Viskocil also allegedly made odd statements and told a witness Viskocil was shot before police made that public, police said, according to the proffer.
The case went cold until police started reinterviewed people in 2012. When a detective called Viskocil, on April 26 of this year and introduced himself, without prompting, Viskocil said: “I have a lawyer if this pertains to that shooting case years ago.” He also said “it all went down because it was a big mess” and that he didn’t want to deal with it, the proffer said.
According to the court document, detectives then told Viskocil “the entire investigation led to a ‘chain of related behavior’ that all led right to him.” Viscokil responded, the proffer said: “‘Yeah, I guess it all does, it looks bad. ... I had no real alibi other than I was out on the boat.’”

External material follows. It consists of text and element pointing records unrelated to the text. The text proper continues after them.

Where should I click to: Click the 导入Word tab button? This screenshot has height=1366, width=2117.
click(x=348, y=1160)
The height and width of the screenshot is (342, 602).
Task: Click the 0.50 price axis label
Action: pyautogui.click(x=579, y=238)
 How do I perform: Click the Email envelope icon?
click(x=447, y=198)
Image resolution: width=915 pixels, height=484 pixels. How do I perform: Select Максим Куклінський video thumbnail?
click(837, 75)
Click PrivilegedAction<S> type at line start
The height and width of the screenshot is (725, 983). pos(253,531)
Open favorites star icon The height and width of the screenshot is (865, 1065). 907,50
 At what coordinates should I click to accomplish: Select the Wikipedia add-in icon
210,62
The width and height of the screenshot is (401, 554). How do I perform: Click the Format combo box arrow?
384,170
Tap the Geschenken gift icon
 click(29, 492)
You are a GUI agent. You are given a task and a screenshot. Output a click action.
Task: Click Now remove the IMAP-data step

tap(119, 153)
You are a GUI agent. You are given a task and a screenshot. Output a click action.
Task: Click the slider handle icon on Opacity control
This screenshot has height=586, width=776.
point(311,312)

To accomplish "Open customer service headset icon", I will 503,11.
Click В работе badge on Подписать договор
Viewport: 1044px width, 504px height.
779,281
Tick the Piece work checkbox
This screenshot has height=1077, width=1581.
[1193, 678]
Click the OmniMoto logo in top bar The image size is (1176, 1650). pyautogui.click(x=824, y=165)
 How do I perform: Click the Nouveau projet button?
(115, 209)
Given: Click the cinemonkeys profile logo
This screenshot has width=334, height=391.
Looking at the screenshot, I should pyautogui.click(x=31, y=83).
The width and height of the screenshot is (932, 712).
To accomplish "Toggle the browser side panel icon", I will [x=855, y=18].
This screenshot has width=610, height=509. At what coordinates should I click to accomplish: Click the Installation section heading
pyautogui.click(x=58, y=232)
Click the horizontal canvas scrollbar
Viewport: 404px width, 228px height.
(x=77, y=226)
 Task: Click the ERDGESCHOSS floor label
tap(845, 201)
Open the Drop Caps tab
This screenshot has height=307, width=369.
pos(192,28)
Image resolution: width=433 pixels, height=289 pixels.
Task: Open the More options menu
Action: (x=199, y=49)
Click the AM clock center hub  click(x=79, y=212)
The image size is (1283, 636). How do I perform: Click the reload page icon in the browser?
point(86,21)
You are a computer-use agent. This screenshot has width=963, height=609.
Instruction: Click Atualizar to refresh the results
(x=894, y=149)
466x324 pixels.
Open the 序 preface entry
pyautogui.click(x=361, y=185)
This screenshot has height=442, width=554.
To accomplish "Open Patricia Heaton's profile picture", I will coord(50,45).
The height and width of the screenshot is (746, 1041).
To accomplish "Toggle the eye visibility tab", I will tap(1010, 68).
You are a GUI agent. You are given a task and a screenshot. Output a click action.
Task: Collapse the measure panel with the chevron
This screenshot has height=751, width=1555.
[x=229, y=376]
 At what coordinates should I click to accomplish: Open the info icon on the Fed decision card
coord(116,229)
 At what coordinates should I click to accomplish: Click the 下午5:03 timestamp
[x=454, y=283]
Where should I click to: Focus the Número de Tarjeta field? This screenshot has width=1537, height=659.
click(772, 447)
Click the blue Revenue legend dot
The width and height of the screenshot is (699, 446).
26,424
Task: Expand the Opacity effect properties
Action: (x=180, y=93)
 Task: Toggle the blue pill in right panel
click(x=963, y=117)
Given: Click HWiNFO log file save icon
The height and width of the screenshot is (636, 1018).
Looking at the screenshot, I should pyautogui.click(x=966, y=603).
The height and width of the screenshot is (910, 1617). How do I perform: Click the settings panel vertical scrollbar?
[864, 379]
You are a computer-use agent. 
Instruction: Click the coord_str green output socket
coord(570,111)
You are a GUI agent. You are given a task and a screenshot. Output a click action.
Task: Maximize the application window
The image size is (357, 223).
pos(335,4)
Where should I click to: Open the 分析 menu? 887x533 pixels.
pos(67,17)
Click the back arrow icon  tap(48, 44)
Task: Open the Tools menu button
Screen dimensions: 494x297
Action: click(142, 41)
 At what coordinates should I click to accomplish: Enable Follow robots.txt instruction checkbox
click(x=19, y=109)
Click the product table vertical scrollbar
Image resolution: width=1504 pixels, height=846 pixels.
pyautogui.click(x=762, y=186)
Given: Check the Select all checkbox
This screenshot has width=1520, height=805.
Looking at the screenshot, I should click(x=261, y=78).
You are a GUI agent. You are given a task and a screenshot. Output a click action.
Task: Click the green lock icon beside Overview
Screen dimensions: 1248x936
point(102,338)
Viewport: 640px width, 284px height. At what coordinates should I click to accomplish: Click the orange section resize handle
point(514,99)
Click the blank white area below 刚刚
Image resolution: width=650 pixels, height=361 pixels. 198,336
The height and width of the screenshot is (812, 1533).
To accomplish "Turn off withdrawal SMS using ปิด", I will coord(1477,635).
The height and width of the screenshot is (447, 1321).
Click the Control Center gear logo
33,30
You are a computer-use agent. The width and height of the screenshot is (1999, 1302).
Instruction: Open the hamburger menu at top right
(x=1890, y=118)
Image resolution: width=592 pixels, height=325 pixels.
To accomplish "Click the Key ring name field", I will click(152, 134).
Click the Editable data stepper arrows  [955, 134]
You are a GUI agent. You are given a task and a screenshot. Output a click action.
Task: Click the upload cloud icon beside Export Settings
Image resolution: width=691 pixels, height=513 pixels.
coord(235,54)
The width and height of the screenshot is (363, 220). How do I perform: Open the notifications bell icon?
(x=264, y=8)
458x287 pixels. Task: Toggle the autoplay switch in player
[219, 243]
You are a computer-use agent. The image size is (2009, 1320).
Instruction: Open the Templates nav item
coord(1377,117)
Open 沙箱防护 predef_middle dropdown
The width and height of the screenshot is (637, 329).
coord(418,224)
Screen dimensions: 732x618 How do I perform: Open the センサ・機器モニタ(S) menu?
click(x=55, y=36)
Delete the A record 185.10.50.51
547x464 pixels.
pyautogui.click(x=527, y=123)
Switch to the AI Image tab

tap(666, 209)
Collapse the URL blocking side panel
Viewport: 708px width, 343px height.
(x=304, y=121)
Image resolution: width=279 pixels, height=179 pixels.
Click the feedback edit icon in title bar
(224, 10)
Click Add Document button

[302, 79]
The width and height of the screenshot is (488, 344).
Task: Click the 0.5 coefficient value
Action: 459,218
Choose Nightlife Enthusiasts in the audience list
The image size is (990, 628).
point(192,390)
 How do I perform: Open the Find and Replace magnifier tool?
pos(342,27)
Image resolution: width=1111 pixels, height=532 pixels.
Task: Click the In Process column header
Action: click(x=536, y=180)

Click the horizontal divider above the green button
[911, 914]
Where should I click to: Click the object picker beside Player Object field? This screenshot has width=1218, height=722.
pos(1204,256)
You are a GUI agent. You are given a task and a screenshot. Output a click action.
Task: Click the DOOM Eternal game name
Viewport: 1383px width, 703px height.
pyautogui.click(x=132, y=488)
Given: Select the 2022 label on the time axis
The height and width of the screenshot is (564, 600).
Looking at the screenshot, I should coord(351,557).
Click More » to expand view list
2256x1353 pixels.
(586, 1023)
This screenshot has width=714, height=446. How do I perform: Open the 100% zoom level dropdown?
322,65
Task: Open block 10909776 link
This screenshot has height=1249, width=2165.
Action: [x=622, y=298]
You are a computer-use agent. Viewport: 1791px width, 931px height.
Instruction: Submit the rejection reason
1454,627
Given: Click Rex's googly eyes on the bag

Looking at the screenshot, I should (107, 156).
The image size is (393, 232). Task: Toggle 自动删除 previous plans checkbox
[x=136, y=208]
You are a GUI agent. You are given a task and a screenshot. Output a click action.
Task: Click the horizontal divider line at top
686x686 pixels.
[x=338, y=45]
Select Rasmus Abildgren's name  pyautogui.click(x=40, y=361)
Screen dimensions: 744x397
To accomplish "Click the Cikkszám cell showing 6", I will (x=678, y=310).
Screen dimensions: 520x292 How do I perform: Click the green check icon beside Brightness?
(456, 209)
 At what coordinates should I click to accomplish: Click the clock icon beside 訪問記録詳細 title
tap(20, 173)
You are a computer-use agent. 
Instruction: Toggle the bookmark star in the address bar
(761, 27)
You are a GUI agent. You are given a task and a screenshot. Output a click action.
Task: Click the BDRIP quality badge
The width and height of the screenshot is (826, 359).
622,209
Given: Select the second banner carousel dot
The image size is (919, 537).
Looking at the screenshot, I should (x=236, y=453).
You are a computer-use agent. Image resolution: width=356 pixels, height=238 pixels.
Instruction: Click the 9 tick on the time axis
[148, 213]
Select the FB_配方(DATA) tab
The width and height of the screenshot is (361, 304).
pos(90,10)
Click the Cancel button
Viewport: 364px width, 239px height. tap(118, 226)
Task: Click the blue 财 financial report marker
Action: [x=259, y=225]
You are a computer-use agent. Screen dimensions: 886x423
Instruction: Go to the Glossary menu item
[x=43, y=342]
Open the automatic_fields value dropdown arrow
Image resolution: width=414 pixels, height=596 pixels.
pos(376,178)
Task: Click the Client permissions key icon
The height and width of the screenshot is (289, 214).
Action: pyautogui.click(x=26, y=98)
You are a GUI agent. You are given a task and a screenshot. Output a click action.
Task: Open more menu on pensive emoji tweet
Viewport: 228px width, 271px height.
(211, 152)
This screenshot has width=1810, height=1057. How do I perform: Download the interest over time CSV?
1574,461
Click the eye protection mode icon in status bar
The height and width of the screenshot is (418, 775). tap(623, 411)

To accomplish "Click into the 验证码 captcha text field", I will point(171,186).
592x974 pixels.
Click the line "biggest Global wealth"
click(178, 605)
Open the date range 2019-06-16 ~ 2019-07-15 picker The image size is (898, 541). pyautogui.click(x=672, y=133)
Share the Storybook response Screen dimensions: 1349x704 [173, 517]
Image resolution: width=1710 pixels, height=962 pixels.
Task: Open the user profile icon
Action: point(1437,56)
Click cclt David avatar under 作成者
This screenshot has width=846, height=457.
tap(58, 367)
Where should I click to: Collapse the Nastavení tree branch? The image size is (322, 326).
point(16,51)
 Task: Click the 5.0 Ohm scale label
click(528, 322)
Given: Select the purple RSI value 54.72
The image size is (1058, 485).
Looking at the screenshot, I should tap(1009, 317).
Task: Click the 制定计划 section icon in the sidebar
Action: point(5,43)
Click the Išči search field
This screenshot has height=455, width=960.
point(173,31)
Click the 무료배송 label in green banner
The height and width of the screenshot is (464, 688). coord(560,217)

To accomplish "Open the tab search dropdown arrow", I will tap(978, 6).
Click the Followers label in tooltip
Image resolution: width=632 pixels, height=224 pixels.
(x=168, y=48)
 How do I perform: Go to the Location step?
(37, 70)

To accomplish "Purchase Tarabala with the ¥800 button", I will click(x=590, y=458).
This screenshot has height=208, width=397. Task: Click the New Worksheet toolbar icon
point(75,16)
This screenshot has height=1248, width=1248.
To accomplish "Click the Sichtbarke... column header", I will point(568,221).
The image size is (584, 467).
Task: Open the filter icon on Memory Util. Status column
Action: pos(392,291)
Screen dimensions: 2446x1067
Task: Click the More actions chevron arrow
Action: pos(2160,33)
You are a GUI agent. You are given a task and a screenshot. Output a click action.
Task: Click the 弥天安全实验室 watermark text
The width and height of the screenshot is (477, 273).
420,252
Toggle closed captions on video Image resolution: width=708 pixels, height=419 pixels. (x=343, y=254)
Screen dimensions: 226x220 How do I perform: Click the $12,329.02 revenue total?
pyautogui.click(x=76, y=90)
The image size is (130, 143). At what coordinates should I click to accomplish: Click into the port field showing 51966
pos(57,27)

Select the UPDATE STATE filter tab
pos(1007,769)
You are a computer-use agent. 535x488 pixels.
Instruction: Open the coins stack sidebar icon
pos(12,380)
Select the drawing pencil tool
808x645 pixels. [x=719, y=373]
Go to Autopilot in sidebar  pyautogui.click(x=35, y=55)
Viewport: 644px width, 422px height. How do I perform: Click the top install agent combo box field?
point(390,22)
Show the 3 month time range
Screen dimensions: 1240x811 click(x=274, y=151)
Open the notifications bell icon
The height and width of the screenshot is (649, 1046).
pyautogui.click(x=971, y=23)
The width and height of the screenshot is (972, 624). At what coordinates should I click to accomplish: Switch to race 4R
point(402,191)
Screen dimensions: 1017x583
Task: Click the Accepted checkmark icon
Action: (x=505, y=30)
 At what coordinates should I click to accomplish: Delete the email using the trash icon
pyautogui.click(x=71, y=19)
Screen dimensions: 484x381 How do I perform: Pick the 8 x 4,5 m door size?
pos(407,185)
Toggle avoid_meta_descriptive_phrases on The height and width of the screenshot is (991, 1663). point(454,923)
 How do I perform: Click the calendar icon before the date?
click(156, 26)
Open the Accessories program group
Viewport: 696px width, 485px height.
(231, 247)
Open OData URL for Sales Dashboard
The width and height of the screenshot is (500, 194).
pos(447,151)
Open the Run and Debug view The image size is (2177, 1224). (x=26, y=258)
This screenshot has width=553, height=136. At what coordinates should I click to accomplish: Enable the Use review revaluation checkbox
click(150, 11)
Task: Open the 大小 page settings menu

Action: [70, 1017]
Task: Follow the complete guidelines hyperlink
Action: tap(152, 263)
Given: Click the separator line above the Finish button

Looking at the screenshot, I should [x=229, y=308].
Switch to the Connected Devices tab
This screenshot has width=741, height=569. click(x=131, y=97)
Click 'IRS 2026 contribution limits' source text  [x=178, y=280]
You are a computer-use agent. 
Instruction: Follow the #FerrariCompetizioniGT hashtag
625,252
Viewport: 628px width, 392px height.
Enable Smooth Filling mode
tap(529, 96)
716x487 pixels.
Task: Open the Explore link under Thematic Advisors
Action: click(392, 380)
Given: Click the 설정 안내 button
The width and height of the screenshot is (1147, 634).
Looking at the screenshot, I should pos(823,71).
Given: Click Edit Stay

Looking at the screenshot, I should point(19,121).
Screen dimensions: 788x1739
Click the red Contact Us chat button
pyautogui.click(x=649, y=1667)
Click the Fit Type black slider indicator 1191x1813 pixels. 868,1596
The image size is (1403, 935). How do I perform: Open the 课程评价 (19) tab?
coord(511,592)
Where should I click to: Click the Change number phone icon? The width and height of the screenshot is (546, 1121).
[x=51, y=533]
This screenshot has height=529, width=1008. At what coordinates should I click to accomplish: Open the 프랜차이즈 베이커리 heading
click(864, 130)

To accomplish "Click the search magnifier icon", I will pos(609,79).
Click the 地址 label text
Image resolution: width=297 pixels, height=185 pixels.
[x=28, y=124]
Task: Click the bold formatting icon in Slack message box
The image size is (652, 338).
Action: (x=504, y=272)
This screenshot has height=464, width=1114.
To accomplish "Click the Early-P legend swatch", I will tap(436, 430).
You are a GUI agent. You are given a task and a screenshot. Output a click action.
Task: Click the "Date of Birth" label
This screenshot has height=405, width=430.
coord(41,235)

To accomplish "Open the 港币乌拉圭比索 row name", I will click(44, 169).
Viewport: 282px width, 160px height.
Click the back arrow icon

When talking to Collins at her home that same day, a detective “confronted” her “with his opinion that defendant Viskocil shot and killed David,” the proffer stated; she replied by saying, “I really don’t think so” and that she would be surprised if that were true.
The detective also told Collins that “he knew she knows what happened and that she helped plan David’s murder,” at which point Collins looked away, the proffer stated. “She looked at [the detective] with a blank face and then went inside her residence,” the proffer said.
Collins met Vanderzee in 2000 on an online dating site and married him July 26, 2003, not quite two months before Vanderzee’s murder.